McDonald's will pay more than $100 million over the life of a naming rights agreement for the Chicago Fire's planned stadium, marking the fast-food company's first such deal in its 70-year history. The $750 million venue will be called McDonald's Park when it opens in 2026.
The Fire ownership group, led by Joe Mansueto, selected McDonald's over three other finalists in a process that closed last month. The term runs 15 years with two five-year renewal options. McDonald's global headquarters sits 12 miles west of the stadium site near Soldier Field. The deal includes in-stadium restaurant integration, youth soccer sponsorship rights across Illinois, and exclusive quick-service category designation for all Fire broadcast and digital assets.
McDonald's has historically avoided naming rights despite spending roughly $800 million annually on U.S. sports marketing, preferring Olympic partnerships and NFL advertising inventory. The reversal reflects two calculations: MLS demographics skew younger and more diverse than the NFL's audience, and the Fire's ownership agreed to building McDonald's-branded futsal courts at 12 Chicago Park District locations as part of the package. The youth facilities carry a $6 million construction commitment funded separately by the Fire Foundation, but the brand access they provide is McDonald's primary return on a per-dollar basis, according to two people familiar with the bidding.
The stadium itself remains pending final city council approval, expected in March. Mansueto's group has committed $600 million in private financing, with the remaining $150 million coming from tax increment financing tied to the development zone. The naming rights payment will be structured as deferred consideration against Mansueto's equity stake, reducing his out-of-pocket exposure by roughly 13 percent.
MLS has been clearing naming inventory faster than the league anticipated. Seven of the last nine soccer-specific stadiums have secured naming partners before breaking ground, compared to two of the prior eight. The McDonald's deal sets a new floor for Tier 1 markets; Phoenix, Nashville, and San Diego expansion groups are all now modeling rights fees north of $8 million annually, per three team executives who have seen revised pitch decks in the past month.
Watch for McDonald's to announce the Fire jersey front patch separately, likely in April when MLS opens its 2026 season sponsorship window.

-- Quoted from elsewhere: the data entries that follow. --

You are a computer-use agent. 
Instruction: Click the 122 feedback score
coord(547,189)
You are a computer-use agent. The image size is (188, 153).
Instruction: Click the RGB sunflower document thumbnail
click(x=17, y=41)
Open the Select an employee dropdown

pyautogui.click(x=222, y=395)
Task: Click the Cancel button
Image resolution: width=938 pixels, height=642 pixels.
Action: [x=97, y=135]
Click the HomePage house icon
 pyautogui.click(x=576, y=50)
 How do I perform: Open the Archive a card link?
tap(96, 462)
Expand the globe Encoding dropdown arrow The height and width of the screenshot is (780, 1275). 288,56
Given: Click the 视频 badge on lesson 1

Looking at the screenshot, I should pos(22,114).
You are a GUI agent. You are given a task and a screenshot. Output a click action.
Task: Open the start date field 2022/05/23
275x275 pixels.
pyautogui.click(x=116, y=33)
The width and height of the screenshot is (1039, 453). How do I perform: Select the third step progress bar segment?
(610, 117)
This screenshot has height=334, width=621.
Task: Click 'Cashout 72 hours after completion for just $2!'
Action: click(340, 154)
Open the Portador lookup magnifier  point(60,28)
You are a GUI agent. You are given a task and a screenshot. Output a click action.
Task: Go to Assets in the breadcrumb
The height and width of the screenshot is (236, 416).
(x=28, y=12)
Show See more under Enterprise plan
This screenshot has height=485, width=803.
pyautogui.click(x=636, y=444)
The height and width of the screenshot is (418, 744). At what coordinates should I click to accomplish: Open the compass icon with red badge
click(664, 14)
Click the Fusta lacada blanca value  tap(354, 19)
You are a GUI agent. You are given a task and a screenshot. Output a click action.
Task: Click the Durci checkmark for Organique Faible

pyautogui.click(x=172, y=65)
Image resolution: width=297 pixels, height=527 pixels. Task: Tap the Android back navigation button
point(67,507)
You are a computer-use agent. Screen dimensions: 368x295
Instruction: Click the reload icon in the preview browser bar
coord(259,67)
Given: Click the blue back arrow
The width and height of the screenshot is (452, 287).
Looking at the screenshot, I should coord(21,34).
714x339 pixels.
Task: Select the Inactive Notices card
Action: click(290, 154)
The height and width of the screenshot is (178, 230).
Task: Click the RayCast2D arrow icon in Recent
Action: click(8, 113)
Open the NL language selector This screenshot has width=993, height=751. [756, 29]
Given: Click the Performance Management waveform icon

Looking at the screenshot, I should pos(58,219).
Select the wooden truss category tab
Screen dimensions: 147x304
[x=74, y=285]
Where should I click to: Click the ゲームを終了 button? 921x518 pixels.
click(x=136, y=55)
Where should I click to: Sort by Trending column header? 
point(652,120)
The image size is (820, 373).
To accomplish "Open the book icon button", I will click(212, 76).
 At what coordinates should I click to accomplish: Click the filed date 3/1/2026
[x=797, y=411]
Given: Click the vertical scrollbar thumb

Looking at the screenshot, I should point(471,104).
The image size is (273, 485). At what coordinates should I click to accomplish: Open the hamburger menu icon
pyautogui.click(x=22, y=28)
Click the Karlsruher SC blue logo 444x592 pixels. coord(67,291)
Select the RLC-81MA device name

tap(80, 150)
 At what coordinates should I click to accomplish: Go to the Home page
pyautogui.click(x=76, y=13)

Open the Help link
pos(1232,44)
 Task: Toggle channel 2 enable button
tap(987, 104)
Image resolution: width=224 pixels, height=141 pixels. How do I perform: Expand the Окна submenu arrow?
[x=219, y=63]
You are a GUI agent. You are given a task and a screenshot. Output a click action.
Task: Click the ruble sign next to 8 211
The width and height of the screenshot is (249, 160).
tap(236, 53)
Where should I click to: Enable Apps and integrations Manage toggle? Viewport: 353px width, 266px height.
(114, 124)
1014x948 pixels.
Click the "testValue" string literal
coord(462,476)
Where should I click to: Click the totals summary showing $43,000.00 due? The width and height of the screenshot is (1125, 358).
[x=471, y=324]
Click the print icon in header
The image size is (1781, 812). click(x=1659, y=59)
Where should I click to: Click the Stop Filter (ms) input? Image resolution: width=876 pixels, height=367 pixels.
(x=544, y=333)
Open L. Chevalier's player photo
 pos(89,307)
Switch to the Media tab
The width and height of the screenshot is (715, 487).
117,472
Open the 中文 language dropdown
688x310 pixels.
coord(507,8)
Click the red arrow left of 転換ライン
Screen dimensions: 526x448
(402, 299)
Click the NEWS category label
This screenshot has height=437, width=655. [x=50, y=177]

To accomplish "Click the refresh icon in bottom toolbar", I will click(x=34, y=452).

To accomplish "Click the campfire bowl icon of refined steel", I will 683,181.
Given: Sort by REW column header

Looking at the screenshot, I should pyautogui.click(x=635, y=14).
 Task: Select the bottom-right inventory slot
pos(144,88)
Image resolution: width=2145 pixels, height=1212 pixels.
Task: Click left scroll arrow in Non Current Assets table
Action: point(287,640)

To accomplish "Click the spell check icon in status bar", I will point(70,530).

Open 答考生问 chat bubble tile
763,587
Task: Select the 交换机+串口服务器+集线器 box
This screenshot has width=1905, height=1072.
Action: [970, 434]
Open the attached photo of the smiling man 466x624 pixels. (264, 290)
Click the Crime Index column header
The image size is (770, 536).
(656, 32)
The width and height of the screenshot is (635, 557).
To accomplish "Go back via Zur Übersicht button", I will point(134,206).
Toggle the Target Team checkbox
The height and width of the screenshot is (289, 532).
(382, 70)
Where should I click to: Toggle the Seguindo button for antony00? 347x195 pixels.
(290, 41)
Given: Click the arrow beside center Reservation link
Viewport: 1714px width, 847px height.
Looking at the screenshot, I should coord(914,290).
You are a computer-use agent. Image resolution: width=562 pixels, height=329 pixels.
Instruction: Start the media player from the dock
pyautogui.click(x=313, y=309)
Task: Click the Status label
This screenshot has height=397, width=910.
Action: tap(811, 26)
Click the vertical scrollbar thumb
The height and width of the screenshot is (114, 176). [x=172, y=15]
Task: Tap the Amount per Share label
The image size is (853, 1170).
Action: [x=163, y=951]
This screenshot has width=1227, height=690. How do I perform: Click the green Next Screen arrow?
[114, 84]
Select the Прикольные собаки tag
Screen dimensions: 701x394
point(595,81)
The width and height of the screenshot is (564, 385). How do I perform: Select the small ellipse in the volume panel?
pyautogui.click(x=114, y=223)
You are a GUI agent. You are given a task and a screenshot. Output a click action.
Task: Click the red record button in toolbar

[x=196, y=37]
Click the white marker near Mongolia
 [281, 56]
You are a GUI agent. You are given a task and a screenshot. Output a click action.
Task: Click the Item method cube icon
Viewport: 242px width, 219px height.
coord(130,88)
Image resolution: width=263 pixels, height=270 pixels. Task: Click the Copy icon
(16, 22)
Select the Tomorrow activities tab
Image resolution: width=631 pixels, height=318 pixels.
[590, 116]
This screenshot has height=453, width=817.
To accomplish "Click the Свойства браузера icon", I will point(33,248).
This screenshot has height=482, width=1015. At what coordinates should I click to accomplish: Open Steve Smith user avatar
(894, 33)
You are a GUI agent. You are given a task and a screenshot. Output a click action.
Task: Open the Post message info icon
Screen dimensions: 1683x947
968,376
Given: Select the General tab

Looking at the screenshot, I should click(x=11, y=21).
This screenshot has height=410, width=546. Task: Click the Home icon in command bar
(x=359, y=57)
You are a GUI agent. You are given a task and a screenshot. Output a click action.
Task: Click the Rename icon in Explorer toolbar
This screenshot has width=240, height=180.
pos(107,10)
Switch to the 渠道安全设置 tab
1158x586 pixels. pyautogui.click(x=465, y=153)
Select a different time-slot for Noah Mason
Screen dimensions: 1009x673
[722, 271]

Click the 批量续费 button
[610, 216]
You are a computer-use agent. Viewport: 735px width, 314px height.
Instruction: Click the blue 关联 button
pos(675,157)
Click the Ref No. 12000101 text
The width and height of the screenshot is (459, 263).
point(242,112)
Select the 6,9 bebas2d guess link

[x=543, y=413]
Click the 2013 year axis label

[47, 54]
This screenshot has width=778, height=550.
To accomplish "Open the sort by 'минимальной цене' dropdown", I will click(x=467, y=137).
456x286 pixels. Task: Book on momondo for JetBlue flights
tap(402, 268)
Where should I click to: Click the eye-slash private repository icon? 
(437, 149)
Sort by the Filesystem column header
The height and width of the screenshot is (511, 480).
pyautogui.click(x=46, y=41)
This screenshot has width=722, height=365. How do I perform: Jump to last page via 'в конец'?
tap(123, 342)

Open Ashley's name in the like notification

The club's current front deal with Motorola expires in December 2025 and was valued at $4.5 million annually. McDonald's has been in discussions to combine that inventory with the naming rights at a blended rate, which would push the total relationship above $12 million per year, but Motorola retains a right of first refusal that complicates timing.
The Oak Brook culinary team is already designing a McDonald's Park-exclusive menu item for the 2026 opener, according to a company spokesperson.